There also really isn't a “precise term” for anything though. "ARMMUD" might lead players to expect the use of classes for determining skill selection (Harshlands and SoI derived RPIs allow the player to select their skills individually). A term like RPI-19 would probably be just as confusing if the term RPI were used by other games because they're still quite similar. Short of literally coming up with a name like "Levelless, Traditional-Class-Lacking, Description-Based, et cetera, et cetera, et cetera” featuring all 19 characteristics, you’re not going to have a “precise term”. Furthermore, if RPIs shouldn’t use the term because it’s not “precise”, why should any other MUD?

The “precise” argument also fails to take into account that the term is precise as it has an original context to which it was applied. Discerning the characteristics, 19 in total, which were shared by those games to which the term was first applied is pretty damned precise especially given the vague nature of most terms in the MU* community.

Also, even if RPIs used a new term, how would RPI players come to learn of it? As has been noted, there aren't that many of them that frequent these forums. Less than a tenth of the RPI players I know look at TMS and even fewer have accounts here. So even if a new term were created, let's just use ABCXYZ as an example, most would probably not know of it and continue using the term RPI. They wouldn't know that the games they've known of as RPI for nearly a decade and a half are now called ABCXYZ, especially if the term RPI was still being used by dozens if not hundreds of other games out there.

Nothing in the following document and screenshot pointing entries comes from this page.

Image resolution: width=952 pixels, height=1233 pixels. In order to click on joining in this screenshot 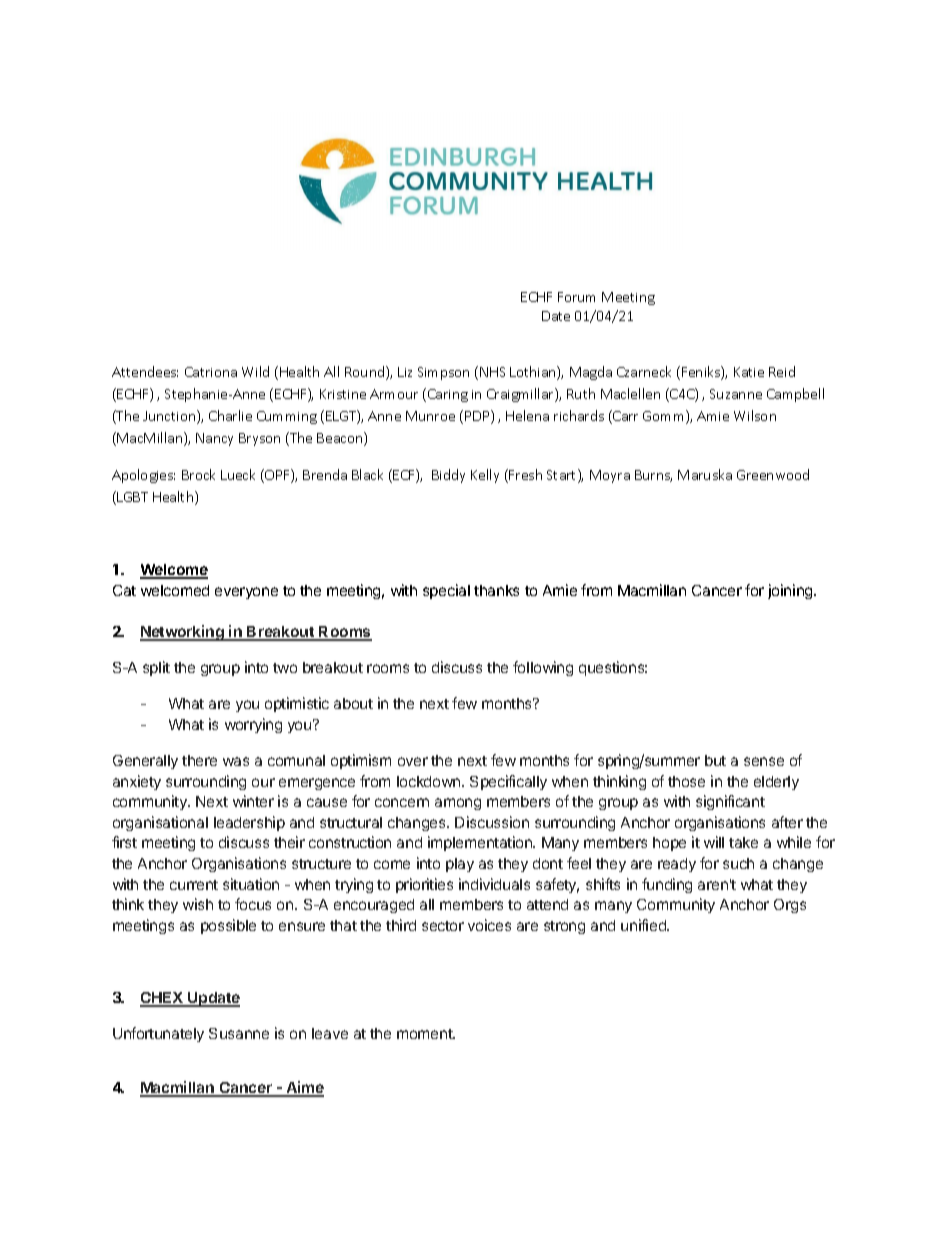, I will do `click(791, 591)`.
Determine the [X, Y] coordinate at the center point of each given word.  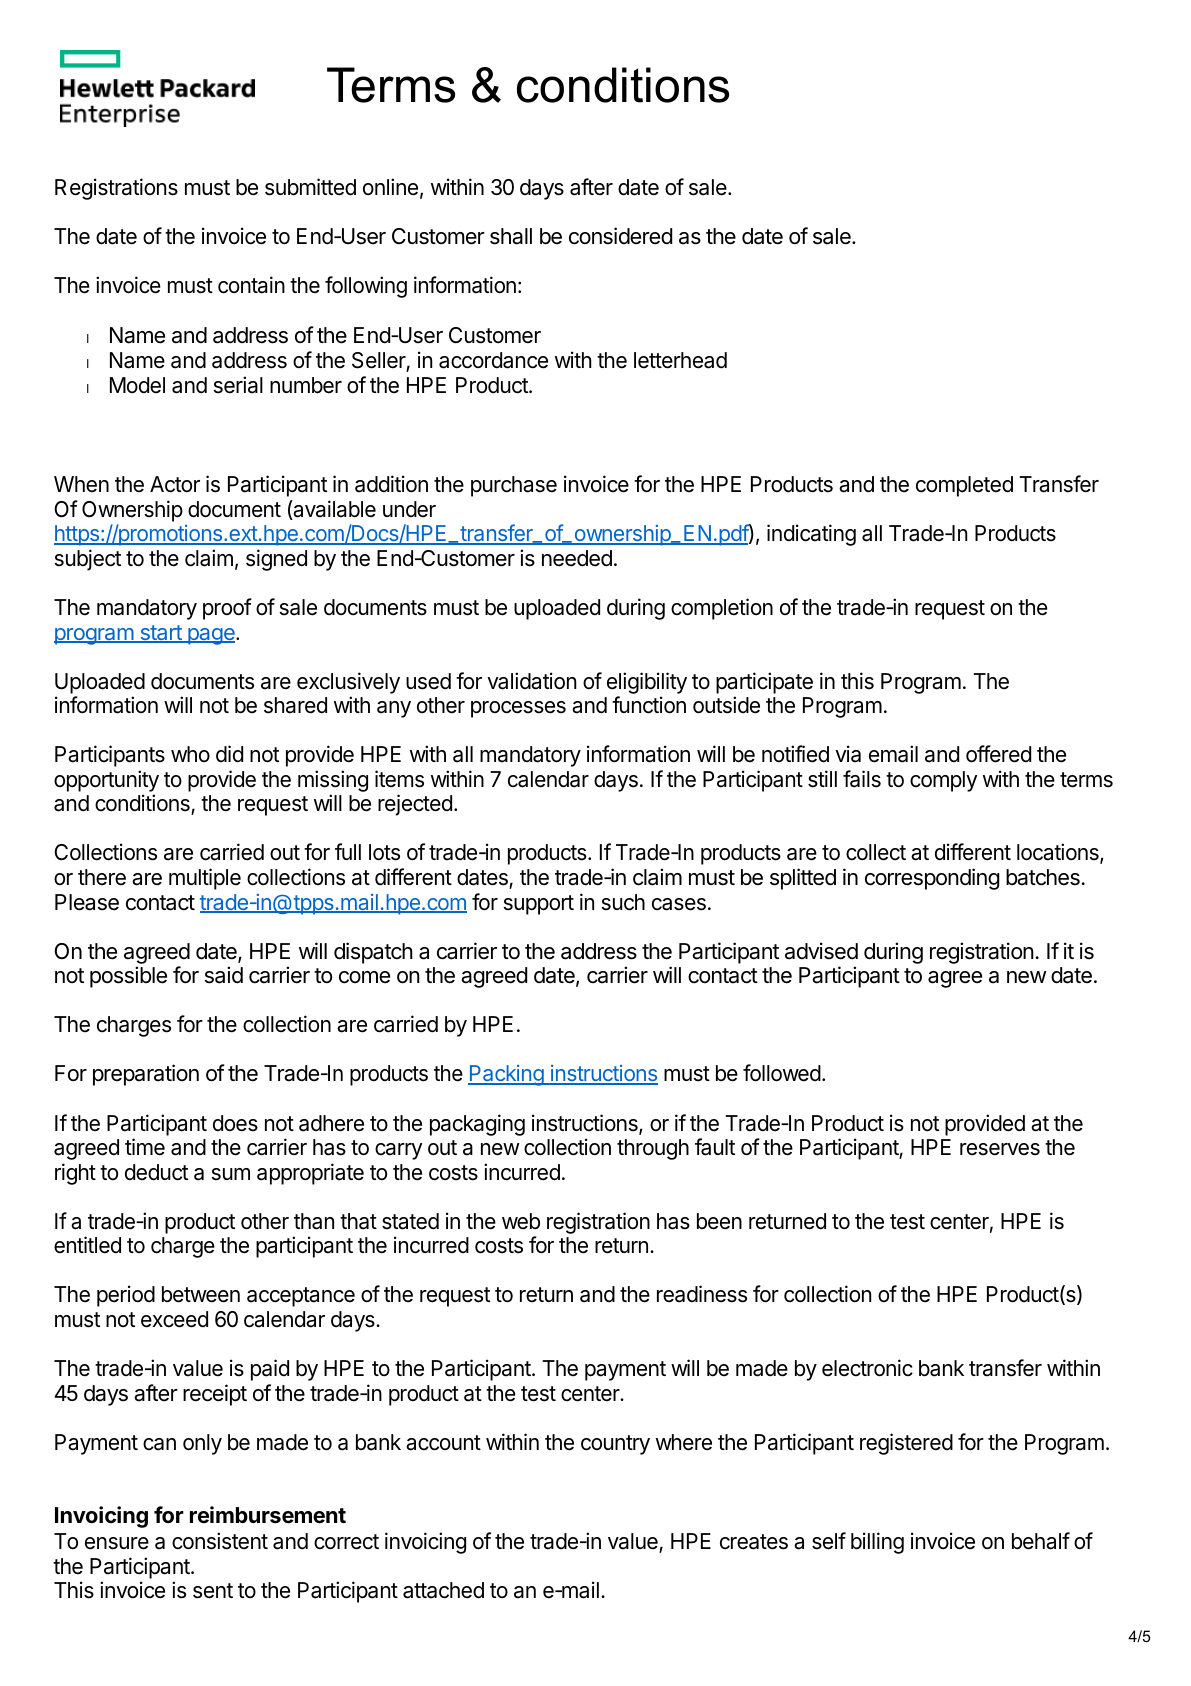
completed [964, 486]
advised [821, 951]
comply [943, 781]
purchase [514, 486]
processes [518, 709]
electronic [867, 1368]
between [201, 1294]
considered [620, 236]
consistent [220, 1541]
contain [251, 285]
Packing [506, 1075]
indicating [811, 535]
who [190, 754]
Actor [175, 484]
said [224, 975]
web [521, 1221]
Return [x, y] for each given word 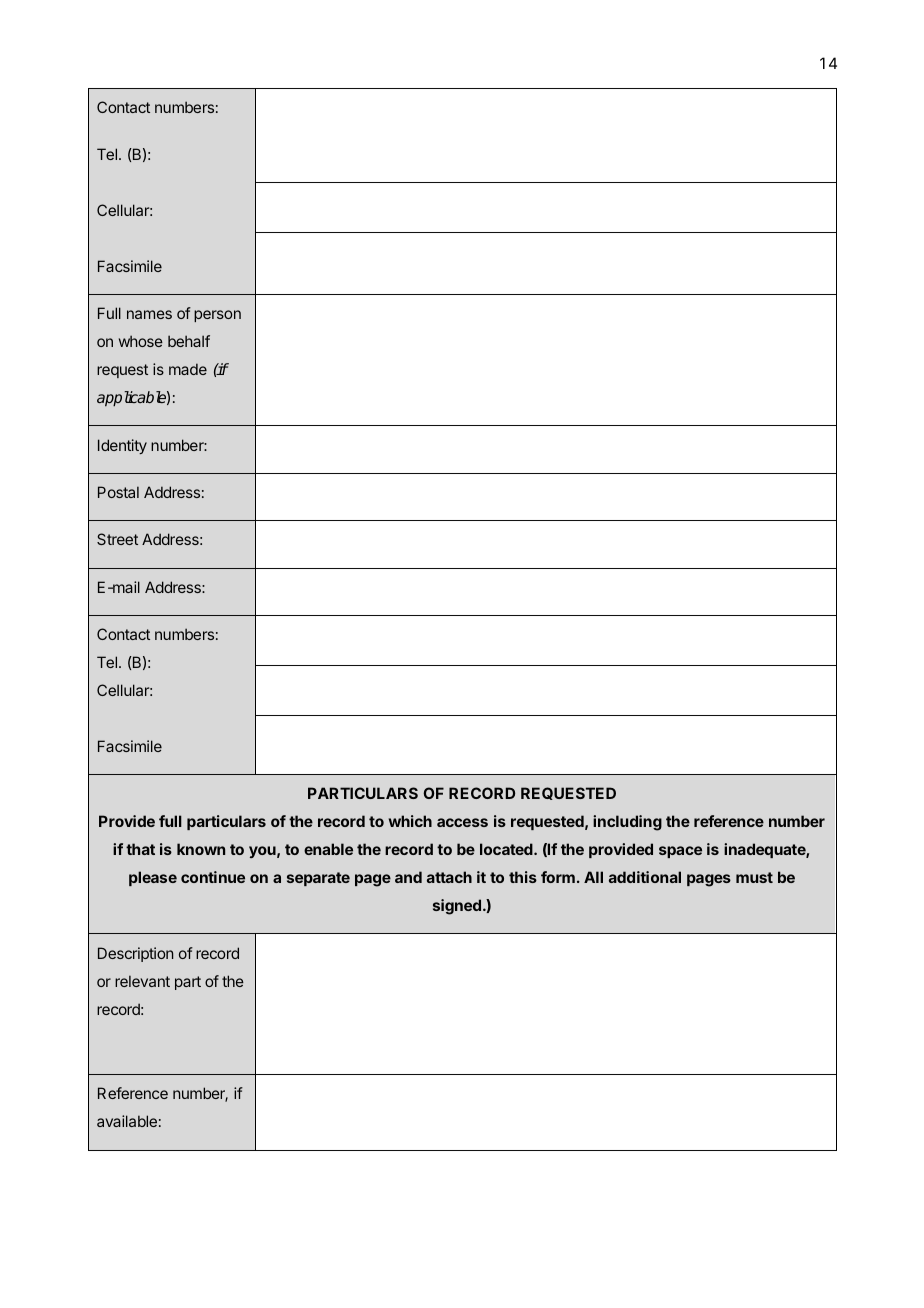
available [127, 1121]
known [201, 849]
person [217, 316]
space [680, 852]
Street [117, 539]
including [627, 823]
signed [457, 907]
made [188, 369]
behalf [189, 341]
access [462, 822]
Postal [118, 492]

In addition, there are over 350 RPEs out there and if the term RPI is used simply as a substitute for RPE, what's to keep games without enforced role-play from then using the term? They can literally point to the original definition which applied to a total of only 5-6 games (and only 31-32 games in a decade and a half) and then to the broader use which could include over 25 times as many existing games and justifiably ask, "Why can't we use it too?" In fact, by the precedent that would be established, the only justification that they'd need is simply to use it then argue that they think they should be entitled to and that the 350 formerly-RPE games are being "elitist" or any other term that has been applied to the original RPIs for arguing their use of the term.

The terms Role-Play Intensive, Role-Playing Intensive and RPI were in use for years before the roots of the present controversy began. This controversy stems not from the inaccuracy of the term but from the misuse of the term, either through ignorance or deceit, by games that were not like those to which it had been describing for years. RPIs coming up with a new term or being prohibited from using the term as they had since its creation are not solutions. The real solution to this problem are educating the community and upholding standards.